本文
**********
みんなに平等に与えられた時間だと言うが、
見方によれば強制的に与えられる時間だとも言える。
時間を早く感じているときと遅く感じているとき、
早く感じてる時の方が幸せなのかどうか、
それは分からないが、
遅く感じるのは間違いなく辛いんじゃないだろうか。
どんな場合かというと、
もちろん退屈過ぎる時間とか、
先々に楽しみがあって今が待ちきれない時とか、
または一巻の終わりかもという一瞬が、
時間をより長く感じさせるように思う。
事故る瞬間などスローモーションに感じたり、
死の直前にはそれまでの人生が走馬灯のように、
などと表現したりするのがそれだろう。

これによって言えるのは、
時間は辛ければ辛いほど遅く感じ、
楽しければ楽しいほど時間を早く感じるといった、
右肩上がりのグラフが書けそうだ。

だとすれば時間も感覚も±0という点があるはずだが、
それこそが物理的時間に最も近似値といえる場所である。
近似値と言ったのはそれもまた絶対ではなく、
個体差が恐らくあるだろうと思われるからだ。
**********
課題 1
本文の「だとすれば時間も感覚も」で始まる段落を、大事な点を残して短い箇条書きにしてください。
課題 2
本文のうち「どんな場合かというと、」を含む言葉で始まり「右肩上がりのグラフが書けそうだ。」で終わる部分を、「スローモーション」を「コマ送り」に置き換えて書いてください。

資料
**********
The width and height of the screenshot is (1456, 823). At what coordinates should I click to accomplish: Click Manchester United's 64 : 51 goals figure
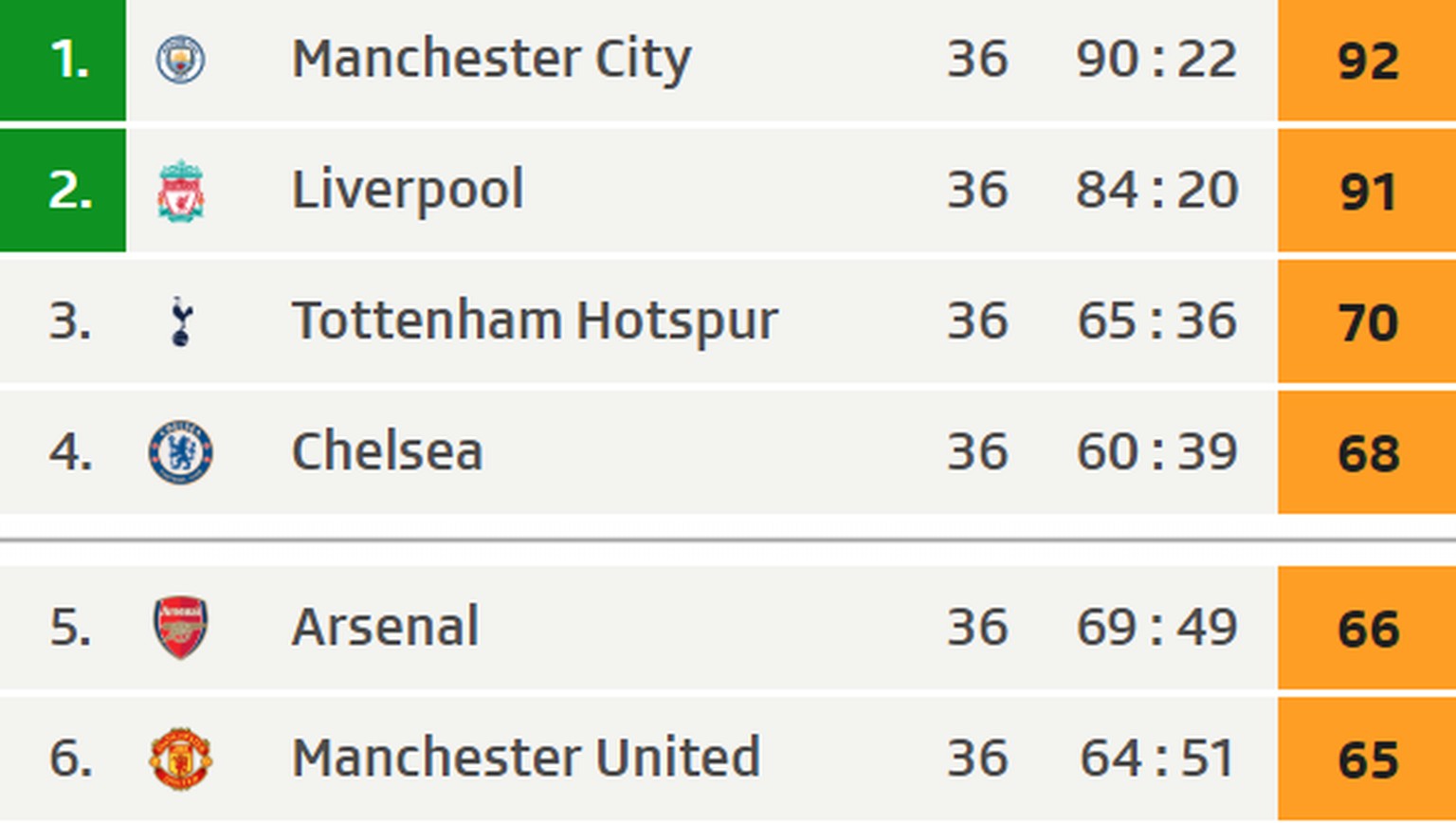1156,759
**********
解答 1
- 時間も感覚も±0になる点があるはずだ。
- その点こそが、物理的時間に最も近い値といえる場所だ。
- ただし、それも絶対ではない。
- おそらく個体差があると思われるからだ。

解答 2
どんな場合かというと、
もちろん退屈過ぎる時間とか、
先々に楽しみがあって今が待ちきれない時とか、
または一巻の終わりかもという一瞬が、
時間をより長く感じさせるように思う。
事故る瞬間などコマ送りに感じたり、
死の直前にはそれまでの人生が走馬灯のように、
などと表現したりするのがそれだろう。

これによって言えるのは、
時間は辛ければ辛いほど遅く感じ、
楽しければ楽しいほど時間を早く感じるといった、
右肩上がりのグラフが書けそうだ。